Instructions to follow | Take the records below and retype them line by line, from the first line through the one containing "You are a GUI"; stop there.

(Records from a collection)
----

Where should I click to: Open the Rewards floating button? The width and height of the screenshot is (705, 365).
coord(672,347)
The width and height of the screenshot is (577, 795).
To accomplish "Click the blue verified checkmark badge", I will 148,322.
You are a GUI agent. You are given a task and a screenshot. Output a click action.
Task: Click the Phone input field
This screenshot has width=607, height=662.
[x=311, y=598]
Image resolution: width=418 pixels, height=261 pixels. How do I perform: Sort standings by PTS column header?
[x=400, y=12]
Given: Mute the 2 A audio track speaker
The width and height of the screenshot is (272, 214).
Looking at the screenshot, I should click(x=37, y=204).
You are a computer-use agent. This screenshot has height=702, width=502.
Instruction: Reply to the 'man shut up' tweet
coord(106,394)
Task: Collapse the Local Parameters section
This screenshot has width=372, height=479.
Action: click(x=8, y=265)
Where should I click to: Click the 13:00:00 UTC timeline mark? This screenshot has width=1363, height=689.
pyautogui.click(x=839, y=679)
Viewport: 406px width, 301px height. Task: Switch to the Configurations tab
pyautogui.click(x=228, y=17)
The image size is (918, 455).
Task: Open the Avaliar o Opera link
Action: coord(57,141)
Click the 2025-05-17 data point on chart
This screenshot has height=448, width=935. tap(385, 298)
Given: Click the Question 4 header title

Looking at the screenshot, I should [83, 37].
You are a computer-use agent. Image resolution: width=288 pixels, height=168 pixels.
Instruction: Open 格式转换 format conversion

----

Answer section |
Where should I click to: Open the Rewards floating button? The width and height of the screenshot is (705, 365).
coord(672,347)
The width and height of the screenshot is (577, 795).
To accomplish "Click the blue verified checkmark badge", I will 148,322.
You are a GUI agent. You are given a task and a screenshot. Output a click action.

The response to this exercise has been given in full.